NTI files suit over residential school abuse
Class action seeks $10,000 compensation per student
SARA MINOGUE
Nunavut Tunngavik Inc. has launched a class action lawsuit against the federal government demanding compensation for Inuit residential school alumni.
“The federal government had stated that they want to settle with the aboriginal people and we wanted to be part of the process,” NTI president Paul Kaludjak said this past Tuesday.
The lawsuit comes just three months after the federal government appointed Justice Frank Iocabucci as a special mediator to handle compensation for students of Indian residential schools. That deal excluded Inuit, and angered Inuit organizations.
The Inuvialuit Regional Corp. in the Northwest Territories and Makivik Corp. in Nunavik are also pursuing the issue.
Kaludjak described the lawsuit as the “initial step” taken by NTI.
“Our main objective here is to help the Inuit population and make sure that we help them get back into a solid family foundation without having this hurt, this abuse, kept inside them,” Kaludjak said.
A statement of claimed, filed Aug. 31, demands the government acknowledge responsibility for abuse in Inuit residential schools, and pay out a total of $300 million to Inuit who were residential school students.
The money should amount to $10,000 per person plus $3,000 for each year spent in school. That’s in line with what the Assembly of First Nations has suggested it would like to see.
The claim lists two plaintiffs. Michelline Ammaq and Blandina Tulugarjuk of Igloolik were both sent to Sir Joseph Bernier Federal Day School in Chesterfield Inlet at age six in the early 1960s.
Both allege that they were beaten with a yardstick, verbally abused by teachers, and actively discouraged from speaking Inuktitut. One alleges that she was repeatedly sexually assaulted by a supervisor at her dormitory.
NTI is compiling a list out of the “several thousand” alumni who lived in Grollier Hall and Stringer Hall in Inuvik, Akaitcho Hall in Yellowknife and Bompass Hall in Fort Simpson, as well as smaller hostels attached to federal schools in Arviat, Baker Lake, Cambridge Bay, Sanikiluaq, Qikiqtarjuaq, Cape Dorset, Igloolik, Kuujjuaraapik, Pangnirtung, Payne Bay, Pond Inlet and Inukjuak. Residents of the tent hostel in Kugluktuk are also included.
The suit alleges that children sent to the schools lived in a regime that was “paramilitary in nature” and were deprived of an opportunity to learn parenting skills.
Some students at those schools were beaten, strapped or spanked “in excess of the punishment acceptable by the Inuit community or Canadian society at the time,” the statement alleges.
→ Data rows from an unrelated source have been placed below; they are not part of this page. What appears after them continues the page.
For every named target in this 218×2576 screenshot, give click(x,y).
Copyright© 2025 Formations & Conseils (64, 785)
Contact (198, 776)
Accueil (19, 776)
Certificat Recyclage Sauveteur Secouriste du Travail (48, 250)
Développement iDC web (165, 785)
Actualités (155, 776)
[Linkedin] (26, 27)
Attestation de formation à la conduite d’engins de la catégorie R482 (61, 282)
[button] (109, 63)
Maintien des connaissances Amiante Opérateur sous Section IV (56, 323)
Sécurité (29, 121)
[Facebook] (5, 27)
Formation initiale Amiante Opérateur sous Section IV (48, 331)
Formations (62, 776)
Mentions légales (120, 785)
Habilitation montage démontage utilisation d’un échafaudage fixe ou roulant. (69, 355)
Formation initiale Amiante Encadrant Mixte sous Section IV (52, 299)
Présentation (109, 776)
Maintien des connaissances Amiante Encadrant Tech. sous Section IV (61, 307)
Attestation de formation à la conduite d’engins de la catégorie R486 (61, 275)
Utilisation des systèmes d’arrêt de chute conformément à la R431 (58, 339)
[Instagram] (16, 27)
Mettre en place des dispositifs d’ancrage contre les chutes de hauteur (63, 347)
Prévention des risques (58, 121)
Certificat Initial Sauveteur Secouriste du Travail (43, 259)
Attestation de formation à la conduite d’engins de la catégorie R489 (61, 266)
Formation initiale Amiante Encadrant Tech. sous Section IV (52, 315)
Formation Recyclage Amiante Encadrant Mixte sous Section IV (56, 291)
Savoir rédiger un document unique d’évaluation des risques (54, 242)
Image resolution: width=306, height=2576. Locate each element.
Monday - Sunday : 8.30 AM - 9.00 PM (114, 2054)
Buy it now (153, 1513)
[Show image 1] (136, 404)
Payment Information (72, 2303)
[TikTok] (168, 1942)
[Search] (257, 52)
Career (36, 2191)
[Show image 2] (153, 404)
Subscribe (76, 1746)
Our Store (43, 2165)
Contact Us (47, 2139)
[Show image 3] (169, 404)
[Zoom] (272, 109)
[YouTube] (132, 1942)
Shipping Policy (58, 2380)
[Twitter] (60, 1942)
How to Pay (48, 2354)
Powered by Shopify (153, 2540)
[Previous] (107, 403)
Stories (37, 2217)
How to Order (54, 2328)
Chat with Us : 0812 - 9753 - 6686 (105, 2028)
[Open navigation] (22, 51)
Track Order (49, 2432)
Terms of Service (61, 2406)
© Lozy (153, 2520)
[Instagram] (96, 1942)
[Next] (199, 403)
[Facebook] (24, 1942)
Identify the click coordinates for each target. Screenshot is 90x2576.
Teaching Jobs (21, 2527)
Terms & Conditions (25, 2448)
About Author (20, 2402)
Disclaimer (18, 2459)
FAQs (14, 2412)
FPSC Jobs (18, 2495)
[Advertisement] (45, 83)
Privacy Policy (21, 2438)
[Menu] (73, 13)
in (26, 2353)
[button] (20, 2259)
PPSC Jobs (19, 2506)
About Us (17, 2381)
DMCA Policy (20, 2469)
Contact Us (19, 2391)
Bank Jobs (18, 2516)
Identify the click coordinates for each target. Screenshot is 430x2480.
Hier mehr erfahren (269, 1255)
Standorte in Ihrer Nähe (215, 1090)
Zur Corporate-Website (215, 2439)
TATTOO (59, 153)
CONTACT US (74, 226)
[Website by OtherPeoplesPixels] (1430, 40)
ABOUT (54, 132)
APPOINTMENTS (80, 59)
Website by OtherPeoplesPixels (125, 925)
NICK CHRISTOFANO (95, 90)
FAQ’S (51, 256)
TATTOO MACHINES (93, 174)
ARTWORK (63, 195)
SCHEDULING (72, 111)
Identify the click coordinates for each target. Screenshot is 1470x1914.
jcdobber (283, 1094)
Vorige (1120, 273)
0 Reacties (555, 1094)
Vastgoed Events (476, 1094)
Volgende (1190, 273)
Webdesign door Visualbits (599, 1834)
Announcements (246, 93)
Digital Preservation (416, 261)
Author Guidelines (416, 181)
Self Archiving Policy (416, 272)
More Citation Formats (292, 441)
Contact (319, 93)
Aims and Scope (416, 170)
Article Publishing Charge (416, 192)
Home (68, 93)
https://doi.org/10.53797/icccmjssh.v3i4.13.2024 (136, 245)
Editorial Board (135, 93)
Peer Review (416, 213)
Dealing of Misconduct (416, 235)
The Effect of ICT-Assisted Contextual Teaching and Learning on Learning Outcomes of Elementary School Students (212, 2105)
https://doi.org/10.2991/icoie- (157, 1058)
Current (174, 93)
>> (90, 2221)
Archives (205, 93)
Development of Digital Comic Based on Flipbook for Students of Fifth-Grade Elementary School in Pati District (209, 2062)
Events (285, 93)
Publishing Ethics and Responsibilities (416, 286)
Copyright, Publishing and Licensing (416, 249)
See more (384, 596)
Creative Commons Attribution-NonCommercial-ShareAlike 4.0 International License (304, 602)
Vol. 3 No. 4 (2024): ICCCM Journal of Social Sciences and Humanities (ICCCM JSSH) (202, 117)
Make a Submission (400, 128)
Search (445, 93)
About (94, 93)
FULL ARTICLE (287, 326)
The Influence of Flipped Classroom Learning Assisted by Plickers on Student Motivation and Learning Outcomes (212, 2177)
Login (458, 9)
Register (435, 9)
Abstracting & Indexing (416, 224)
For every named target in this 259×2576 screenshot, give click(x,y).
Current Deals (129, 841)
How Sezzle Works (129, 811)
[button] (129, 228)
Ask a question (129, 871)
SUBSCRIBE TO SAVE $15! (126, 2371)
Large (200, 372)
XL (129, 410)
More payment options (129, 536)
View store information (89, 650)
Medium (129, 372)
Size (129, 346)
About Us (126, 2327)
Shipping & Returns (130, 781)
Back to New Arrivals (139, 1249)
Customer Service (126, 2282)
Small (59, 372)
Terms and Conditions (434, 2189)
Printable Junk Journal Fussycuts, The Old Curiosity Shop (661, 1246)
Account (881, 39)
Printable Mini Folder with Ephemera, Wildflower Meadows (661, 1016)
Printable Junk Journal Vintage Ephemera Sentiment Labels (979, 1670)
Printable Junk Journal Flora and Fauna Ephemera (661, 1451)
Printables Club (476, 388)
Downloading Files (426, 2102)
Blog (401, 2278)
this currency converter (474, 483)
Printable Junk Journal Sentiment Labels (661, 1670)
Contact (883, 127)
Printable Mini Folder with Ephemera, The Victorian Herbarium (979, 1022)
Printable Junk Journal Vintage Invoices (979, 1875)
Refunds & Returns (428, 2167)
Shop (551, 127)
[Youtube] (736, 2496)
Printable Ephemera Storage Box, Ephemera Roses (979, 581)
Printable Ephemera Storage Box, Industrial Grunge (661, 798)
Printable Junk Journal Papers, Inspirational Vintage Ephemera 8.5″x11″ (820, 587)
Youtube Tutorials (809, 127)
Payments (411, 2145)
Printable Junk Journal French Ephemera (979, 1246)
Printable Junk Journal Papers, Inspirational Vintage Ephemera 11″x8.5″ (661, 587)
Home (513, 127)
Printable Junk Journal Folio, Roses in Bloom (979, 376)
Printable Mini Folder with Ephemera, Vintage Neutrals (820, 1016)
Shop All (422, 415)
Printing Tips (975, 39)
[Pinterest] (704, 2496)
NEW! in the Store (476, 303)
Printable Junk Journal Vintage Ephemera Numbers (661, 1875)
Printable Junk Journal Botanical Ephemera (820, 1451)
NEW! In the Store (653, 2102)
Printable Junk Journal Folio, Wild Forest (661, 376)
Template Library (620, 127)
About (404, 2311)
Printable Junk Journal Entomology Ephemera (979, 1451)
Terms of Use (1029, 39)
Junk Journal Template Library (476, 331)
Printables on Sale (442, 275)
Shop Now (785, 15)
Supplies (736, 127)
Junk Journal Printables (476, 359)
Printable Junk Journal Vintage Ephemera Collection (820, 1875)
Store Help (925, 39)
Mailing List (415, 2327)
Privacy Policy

Others were subject to sexual abuse, including fondling, inappropriate sexual exhibition and oral sex.
Students also missed out learning traditional survival skills, and “were robbed of a sense of the value of their own culture during their formative years,” the suit alleges.
On top of that, Inuit students received a poor education, and many later had to repeat grades already completed in residential schools.
All of this, the 24-page statement of claim alleges, has had profound and long-lasting effects on residential school alumni.
Upon receiving the statement of claim, the Attorney General of Canada has 30 days to file a statement of defence or make an appearance at the Nunavut Court of Justice.